Mallus said:
That hasn't stopped decades of RPG players from looking ways to emulate/simulate their favorite books, comics, and films. They fact that they haven't given up by now should demonstrate there's been a modicum of success. That goal's been attained --in a workable fashion, at least-- many times. Hell, OD&D succeeded at it as far as some people are concerned. At this point we're talking about refining the methods.
I think it very much depends on what you mean by 'in a workable fashion'. In the old Chaosium Star Wars system, there were times when it felt so much like the movies that you expected to hear orchestral music break out all around you. That's as close as I've ever felt any game came to capturing the feel of the material it was based on. But those were moments, and they were the moments when because of the dice it did not seem as if you possibly could fail no matter how crazy the stuff was that you tried - which in the old dice pool system was sometimes not far from the truth in a way that a linear D20 system never will be. At other times though, it didn't feel alot like the movies, and that's because it wasn't the movies. It was a game. And a game never truly emulates the material. It creates something which is inspired by the material, but which has the quality of being - for lack of a better word - 'gameable'.
In the comics, if the author wants to pit Superman against Batman, or some other sort of story, he does so and the story happens even if from a gamist perspective such a story makes no sense. In fact, from a gamist perspective, much of Superman makes no sense. If he can move from place to place nearly instanteously with reflexes nearly the speed of light, how is he ever taken by surprise by his much much slower moving enemies? Power of plot, that's how.
I have Vance's complete works on my bookshelf. However inspired by the text it may be, the 1st edition AD&D wizard is not a reproduction or emulation of what is in the text. Whenever the text suggests something that didn't seem gameable, the text lost out.
Except in Kafka. Also Beckett. Also, that's irrelevant.
I'm not quite sure what you mean by that, but if the protagonist is a tragic figure then they have a 100% chance of failure. Things still happen according to the demands of the story, whereas random numbers don't care what the story is and I think we'll generally agree that the DM shouldn't dictate it.
I think you're wrong about this, and that's is the crux of our disagreement.
Funnily enough, I'm not sure that this is the crux of our disagreement. Or if it is, it is different ways of looking at the same thing.
"Emulators" don't want automatic success, they want a (very) large set of viable options. They want a chance to get in on the action, whatever the action is, in whatever clever/impulsive way they decide to at the moment. And they want to interact with the environment in interesting... ahem... 'cinematic' ways, which often fly in the face of reason, physics, and niche protection. You know, like action heroes.
It certainly reads like to me that you've just said, "They don't want automatic success, but they want to be able to decide to do anything, no matter how impulsive and outlandish it is, no matter how it flies in the face of reason, physics, and niche protection and succeed just like action heroes." I'm not sure that that isn't desiring automatic success, but not wanting to know or believe that it is automatic (since if they knew it to be automatic there would be no sense of accomplishment).
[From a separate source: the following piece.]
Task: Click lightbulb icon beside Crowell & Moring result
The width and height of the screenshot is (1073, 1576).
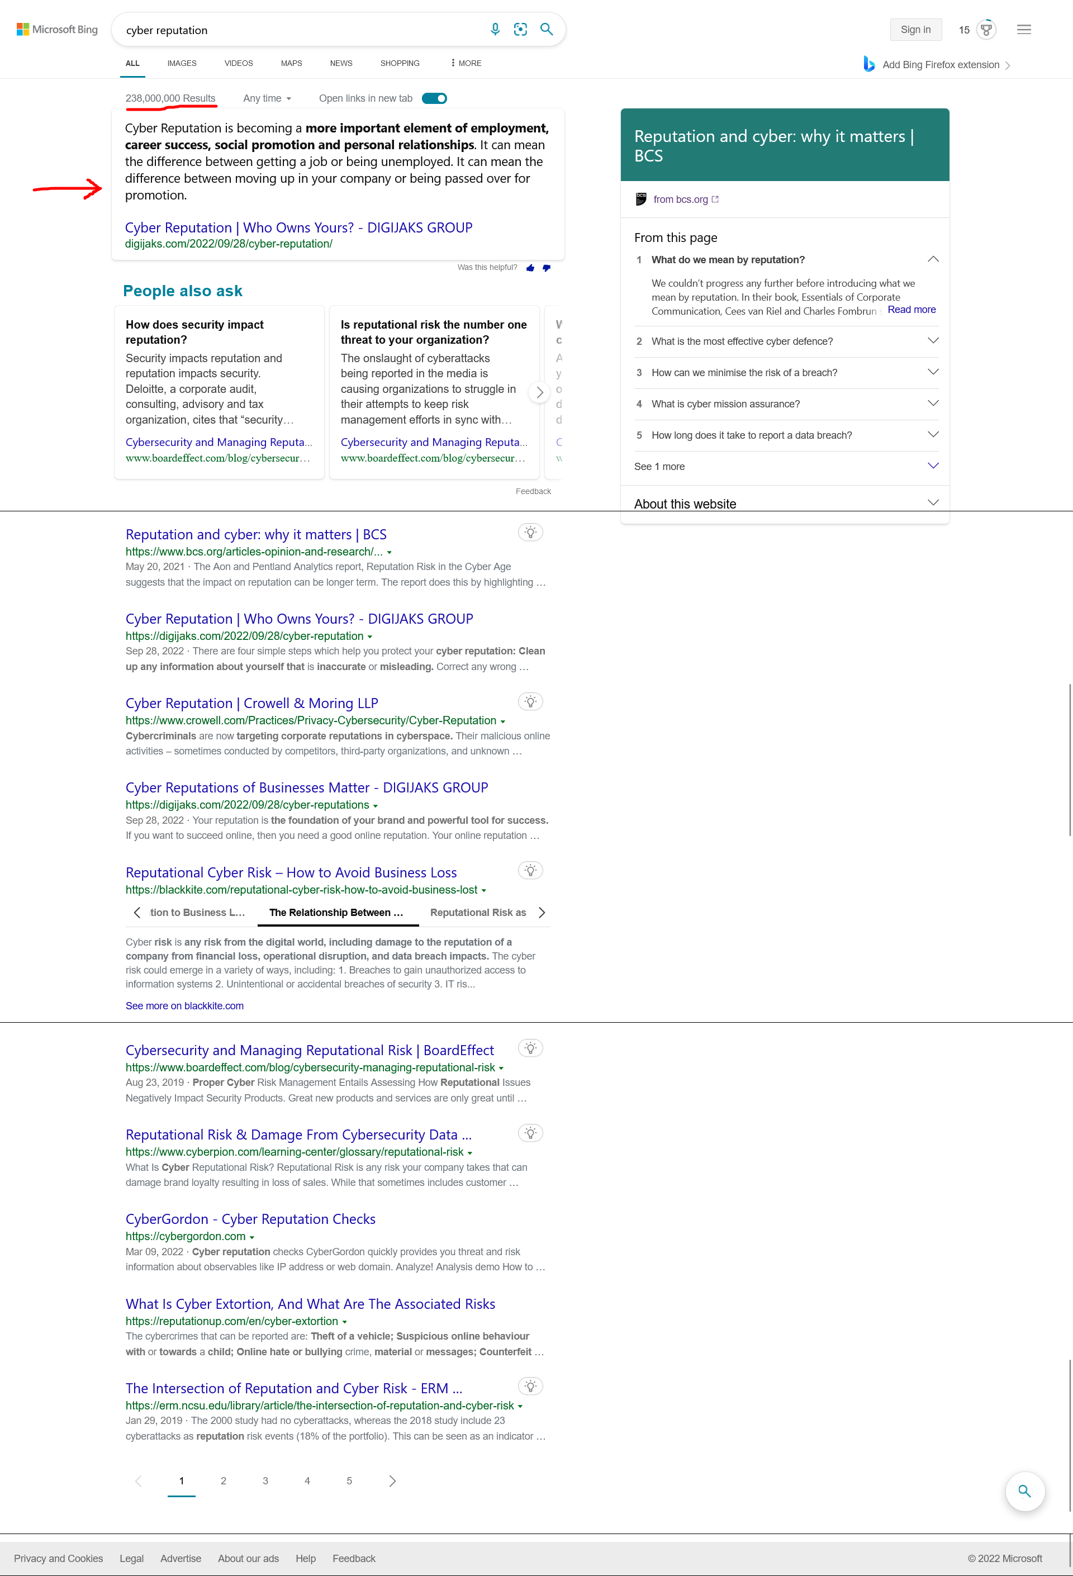Action: pos(530,701)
You see, they wouldn't improvise unless they thought it had a strong chance of succeeding, and they are I think somewhat uncomfortable with the notion that whatever they want to do they might not be able to do. I understand those impulses, but ultimately they are impossible goals when it comes to game design.
But I think the crux of our disagreement isn't over the likelihood of success, but rather what the degree of success inspires in thier imagination. It's not really about whether you have a 60% chance of success or a 35% or a 95%. It's about the 5' gap versus the 15' gap. It's about the 'merely' heroic versus the superheroic.
Replace 'can do' with 'can try to do with a meaningful chance of success' and see how the quote you pulled reads.
Except that isn't what it says, and I think the orginal author rightly understood the medium and the audience. Massaged, the quoted material reads less honestly to me. Action heroes really can do anything. Many RPG players really want to be able to do anything, and don't want simply a meaningful chance of success unless by meaningful you mean 'fairly close to 100% but not so close that they are continually reminded that they aren't supposed to fail.' For them, jumping a 15' gap between swinging metal disks over lava really is more meaningful, exciting, and fun than jumping a 5' gap in the same situation. For them, they want to jump across after the bad guy even if they made the decision not to play a character whose thing was jumping. They want to pull the ace of spaces. They want to win and Baccarat and golf and video games. They want to hit the bad guy right between the eyes, even though they are playing the crusty doctor. They want to jump on a cello and slide all the way austria. They want to play the square jawed merc that beats the bad guy at chess, steals his women, and then beats him soundly in a fair fight in which the bad guy cheats and draws a weapon.
But I wonder why we are just confining this to things like that. For the whole, anything with a meaningful chance of success, surely they should need to have super human strength to? Why don't we want to make sure that they always have a good chance of pulling the door off the hinges just like the burly barbarian? Shouldn't strength and constitution and the like also scale upward with level too?
It's not that there is necessarily something wrong with wanting that, but I think it comes with a cost that must be paid.